### Your instructions
Your answer should be the lines of the data below that contain "minus".

### Data provided
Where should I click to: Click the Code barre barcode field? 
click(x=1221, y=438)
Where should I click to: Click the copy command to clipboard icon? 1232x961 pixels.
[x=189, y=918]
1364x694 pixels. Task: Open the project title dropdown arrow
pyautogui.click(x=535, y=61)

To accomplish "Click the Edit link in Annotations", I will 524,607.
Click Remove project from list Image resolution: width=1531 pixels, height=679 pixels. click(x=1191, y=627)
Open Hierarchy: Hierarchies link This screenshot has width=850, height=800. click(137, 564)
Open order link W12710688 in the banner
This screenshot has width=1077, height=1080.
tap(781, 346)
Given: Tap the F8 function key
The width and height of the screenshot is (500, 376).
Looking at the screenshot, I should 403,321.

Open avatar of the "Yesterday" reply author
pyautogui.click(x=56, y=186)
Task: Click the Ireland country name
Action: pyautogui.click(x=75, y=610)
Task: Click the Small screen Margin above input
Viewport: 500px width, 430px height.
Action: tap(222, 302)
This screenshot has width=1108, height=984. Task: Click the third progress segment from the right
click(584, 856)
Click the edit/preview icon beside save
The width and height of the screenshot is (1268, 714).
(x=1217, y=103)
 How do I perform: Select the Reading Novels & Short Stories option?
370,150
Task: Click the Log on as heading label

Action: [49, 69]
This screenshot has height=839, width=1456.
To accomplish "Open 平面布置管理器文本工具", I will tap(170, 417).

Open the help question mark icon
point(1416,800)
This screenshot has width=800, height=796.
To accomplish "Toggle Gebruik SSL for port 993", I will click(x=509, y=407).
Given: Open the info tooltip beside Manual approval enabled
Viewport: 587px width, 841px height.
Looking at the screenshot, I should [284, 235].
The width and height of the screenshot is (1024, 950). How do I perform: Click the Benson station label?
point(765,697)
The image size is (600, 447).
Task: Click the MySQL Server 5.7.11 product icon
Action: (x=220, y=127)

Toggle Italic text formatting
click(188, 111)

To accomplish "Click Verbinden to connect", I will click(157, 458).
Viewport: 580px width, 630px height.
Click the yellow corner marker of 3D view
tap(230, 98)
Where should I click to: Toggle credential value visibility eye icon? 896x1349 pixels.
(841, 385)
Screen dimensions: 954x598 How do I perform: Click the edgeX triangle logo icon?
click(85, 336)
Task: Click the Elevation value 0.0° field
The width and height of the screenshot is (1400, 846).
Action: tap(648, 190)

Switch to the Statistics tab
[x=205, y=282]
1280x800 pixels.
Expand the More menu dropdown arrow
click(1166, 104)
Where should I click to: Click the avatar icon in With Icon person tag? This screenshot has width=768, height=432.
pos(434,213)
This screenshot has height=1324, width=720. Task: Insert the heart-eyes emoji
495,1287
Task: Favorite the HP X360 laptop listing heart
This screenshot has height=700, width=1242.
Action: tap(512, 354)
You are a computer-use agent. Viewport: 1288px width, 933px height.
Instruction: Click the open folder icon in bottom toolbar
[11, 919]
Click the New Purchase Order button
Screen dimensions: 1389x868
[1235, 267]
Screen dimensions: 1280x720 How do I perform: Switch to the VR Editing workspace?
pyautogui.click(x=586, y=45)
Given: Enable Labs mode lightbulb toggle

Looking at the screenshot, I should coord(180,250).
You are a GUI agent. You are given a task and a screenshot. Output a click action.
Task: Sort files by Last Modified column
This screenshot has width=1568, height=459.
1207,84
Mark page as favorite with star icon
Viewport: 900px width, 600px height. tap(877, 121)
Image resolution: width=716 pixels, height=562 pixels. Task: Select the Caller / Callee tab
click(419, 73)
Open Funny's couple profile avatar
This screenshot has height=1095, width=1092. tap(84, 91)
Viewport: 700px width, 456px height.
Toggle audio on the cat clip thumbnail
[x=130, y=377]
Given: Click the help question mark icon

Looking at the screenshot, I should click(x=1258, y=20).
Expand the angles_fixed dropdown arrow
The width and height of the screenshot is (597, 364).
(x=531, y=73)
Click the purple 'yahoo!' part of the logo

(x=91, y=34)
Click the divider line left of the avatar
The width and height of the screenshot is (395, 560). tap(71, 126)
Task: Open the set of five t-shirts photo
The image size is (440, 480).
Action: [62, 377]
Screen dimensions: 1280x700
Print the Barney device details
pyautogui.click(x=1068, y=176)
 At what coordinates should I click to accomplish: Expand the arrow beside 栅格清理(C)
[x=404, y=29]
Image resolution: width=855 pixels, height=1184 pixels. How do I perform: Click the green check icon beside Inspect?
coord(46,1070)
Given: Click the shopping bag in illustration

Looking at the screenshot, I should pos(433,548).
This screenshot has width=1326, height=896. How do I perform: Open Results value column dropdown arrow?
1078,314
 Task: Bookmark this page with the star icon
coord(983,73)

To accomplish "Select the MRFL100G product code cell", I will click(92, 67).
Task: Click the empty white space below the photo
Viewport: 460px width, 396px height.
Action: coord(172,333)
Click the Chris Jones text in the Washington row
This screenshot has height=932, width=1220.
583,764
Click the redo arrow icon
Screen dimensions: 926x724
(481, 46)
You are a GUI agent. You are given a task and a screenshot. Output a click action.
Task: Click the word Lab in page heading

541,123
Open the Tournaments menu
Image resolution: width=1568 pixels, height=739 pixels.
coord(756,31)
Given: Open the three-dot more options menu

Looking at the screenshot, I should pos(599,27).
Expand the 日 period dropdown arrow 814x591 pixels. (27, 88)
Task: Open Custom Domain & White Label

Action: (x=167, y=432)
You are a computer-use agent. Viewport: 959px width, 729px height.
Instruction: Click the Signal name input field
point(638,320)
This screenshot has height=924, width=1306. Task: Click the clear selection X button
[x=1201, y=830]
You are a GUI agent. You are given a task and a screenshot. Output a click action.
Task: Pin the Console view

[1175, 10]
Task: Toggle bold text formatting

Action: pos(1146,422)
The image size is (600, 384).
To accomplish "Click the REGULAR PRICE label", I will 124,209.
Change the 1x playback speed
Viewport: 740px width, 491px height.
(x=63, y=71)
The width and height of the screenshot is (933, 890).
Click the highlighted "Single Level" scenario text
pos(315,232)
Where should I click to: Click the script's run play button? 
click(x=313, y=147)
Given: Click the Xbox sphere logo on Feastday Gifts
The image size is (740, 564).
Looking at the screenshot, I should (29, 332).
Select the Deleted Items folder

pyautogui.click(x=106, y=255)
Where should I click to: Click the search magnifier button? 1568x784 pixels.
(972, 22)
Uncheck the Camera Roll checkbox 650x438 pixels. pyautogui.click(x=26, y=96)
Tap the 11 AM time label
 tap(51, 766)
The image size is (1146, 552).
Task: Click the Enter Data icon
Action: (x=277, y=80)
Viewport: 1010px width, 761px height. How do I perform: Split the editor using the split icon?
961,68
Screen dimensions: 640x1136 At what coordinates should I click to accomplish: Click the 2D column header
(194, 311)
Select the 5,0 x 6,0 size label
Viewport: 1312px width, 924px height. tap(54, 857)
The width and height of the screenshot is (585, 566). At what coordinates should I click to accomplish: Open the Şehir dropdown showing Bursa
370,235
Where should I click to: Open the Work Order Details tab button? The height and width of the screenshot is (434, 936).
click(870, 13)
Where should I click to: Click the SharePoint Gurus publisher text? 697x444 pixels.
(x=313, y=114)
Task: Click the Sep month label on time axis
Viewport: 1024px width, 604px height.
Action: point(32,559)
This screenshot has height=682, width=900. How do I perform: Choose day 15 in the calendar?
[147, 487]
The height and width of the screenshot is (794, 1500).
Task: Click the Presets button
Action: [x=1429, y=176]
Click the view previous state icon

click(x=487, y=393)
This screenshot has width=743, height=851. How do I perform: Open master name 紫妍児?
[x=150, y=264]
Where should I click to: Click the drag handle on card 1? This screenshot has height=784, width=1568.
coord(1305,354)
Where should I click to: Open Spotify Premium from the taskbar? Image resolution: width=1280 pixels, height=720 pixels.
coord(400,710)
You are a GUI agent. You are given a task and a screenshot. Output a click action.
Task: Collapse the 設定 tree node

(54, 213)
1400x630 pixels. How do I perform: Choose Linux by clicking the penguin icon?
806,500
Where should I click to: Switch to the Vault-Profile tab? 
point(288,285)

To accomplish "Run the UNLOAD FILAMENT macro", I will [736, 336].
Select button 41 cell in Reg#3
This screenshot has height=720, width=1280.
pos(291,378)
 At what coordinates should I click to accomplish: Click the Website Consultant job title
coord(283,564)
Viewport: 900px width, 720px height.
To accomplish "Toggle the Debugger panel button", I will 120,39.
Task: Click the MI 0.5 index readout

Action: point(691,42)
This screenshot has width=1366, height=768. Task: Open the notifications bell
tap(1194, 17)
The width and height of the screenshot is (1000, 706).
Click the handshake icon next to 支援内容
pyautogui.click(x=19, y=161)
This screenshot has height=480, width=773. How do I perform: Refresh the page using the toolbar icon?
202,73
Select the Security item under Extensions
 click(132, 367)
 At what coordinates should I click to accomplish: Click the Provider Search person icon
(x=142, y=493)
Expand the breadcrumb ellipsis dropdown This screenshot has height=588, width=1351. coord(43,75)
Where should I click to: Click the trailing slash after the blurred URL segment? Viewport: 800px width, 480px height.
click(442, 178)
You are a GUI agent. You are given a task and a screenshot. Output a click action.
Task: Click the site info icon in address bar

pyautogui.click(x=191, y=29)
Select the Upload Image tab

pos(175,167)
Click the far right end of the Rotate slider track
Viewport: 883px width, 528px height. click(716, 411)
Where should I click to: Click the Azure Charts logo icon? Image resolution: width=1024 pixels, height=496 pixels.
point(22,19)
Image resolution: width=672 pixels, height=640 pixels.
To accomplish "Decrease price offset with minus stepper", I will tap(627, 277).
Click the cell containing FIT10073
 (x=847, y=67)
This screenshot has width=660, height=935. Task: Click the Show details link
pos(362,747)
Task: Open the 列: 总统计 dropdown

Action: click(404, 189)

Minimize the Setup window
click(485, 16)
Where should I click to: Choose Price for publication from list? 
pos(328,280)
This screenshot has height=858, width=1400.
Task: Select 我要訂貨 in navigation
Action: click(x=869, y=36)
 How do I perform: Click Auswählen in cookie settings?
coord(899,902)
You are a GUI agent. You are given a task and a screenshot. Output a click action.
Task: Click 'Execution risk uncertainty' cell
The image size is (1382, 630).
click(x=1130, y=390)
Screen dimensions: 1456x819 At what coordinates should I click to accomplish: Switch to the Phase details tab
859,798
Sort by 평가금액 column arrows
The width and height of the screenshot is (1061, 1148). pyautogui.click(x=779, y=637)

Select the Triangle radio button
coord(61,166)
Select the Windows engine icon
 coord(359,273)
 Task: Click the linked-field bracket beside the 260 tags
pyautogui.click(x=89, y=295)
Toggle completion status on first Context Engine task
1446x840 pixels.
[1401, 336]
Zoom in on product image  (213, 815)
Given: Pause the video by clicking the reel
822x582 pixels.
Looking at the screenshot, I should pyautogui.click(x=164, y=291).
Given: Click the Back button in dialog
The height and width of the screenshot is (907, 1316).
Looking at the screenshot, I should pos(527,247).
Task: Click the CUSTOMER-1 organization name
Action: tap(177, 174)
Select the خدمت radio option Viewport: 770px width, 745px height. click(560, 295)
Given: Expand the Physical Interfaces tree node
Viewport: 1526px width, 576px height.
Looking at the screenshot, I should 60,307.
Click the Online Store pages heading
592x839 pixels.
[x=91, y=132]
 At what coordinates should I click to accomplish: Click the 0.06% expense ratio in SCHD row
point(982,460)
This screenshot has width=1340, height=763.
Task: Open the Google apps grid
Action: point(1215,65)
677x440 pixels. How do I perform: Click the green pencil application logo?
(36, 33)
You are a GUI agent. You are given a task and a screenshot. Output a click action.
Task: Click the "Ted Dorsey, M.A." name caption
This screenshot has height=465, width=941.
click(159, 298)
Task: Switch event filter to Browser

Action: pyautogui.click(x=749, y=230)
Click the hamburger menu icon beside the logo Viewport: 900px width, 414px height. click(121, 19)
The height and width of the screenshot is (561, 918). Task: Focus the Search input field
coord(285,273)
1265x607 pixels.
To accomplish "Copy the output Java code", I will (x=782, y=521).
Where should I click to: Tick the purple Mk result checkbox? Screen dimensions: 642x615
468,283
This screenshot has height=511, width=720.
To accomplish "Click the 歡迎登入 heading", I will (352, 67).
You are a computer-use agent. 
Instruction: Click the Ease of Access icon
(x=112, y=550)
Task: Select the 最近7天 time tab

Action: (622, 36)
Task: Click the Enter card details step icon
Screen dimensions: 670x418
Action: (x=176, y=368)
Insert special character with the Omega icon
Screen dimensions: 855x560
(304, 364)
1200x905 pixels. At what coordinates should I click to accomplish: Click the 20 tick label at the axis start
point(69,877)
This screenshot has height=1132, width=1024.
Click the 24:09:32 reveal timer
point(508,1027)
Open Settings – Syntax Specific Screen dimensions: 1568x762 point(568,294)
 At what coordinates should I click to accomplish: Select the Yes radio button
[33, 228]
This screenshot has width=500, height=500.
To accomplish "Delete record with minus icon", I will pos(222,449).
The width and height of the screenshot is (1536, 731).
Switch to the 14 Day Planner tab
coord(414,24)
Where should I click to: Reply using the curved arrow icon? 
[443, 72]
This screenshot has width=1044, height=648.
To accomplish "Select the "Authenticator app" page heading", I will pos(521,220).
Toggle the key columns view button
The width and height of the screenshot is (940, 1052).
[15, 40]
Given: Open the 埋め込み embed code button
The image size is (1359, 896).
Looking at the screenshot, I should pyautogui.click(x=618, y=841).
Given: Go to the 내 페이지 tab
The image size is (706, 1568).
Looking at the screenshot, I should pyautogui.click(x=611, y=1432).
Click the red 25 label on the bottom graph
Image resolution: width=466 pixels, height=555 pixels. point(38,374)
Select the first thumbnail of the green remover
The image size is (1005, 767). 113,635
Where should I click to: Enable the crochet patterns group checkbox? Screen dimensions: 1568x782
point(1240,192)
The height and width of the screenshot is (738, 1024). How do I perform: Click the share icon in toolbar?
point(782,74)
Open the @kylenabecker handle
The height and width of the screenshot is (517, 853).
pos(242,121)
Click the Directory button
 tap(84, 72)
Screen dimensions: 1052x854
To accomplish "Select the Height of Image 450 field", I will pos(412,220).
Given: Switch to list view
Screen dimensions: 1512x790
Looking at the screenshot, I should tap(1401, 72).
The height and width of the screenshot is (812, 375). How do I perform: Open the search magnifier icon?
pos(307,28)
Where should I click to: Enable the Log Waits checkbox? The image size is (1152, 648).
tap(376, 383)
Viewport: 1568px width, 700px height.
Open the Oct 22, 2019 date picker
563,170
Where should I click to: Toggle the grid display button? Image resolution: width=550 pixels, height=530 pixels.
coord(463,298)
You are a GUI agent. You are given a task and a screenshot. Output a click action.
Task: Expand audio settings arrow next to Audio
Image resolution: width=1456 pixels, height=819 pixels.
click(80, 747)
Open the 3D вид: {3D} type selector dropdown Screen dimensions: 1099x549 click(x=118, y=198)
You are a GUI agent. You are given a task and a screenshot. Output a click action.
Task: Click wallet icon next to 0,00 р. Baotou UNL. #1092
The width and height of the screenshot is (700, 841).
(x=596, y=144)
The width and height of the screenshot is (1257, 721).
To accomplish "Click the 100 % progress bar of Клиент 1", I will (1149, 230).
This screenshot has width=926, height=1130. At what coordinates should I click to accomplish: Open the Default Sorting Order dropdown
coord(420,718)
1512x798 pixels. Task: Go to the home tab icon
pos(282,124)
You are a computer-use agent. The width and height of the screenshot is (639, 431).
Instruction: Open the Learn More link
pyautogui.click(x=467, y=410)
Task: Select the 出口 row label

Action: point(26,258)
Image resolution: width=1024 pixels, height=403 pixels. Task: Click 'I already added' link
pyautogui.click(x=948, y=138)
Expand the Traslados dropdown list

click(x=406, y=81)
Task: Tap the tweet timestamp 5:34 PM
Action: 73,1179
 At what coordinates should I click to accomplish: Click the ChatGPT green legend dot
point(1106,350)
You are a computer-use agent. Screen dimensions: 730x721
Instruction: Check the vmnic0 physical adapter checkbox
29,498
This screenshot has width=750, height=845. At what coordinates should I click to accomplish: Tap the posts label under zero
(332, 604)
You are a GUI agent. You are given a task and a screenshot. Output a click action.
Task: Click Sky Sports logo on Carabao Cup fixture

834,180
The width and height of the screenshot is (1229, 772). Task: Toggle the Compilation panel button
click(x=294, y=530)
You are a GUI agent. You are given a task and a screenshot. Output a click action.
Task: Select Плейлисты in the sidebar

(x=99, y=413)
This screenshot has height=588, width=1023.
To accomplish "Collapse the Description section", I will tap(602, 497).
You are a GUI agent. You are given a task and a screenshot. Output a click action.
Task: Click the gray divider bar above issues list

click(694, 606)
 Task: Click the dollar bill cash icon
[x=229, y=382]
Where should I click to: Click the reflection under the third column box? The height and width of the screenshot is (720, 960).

### Solved problem
To accomplish "Decrease price offset with minus stepper", I will tap(627, 277).
To accomplish "Delete record with minus icon", I will pos(222,449).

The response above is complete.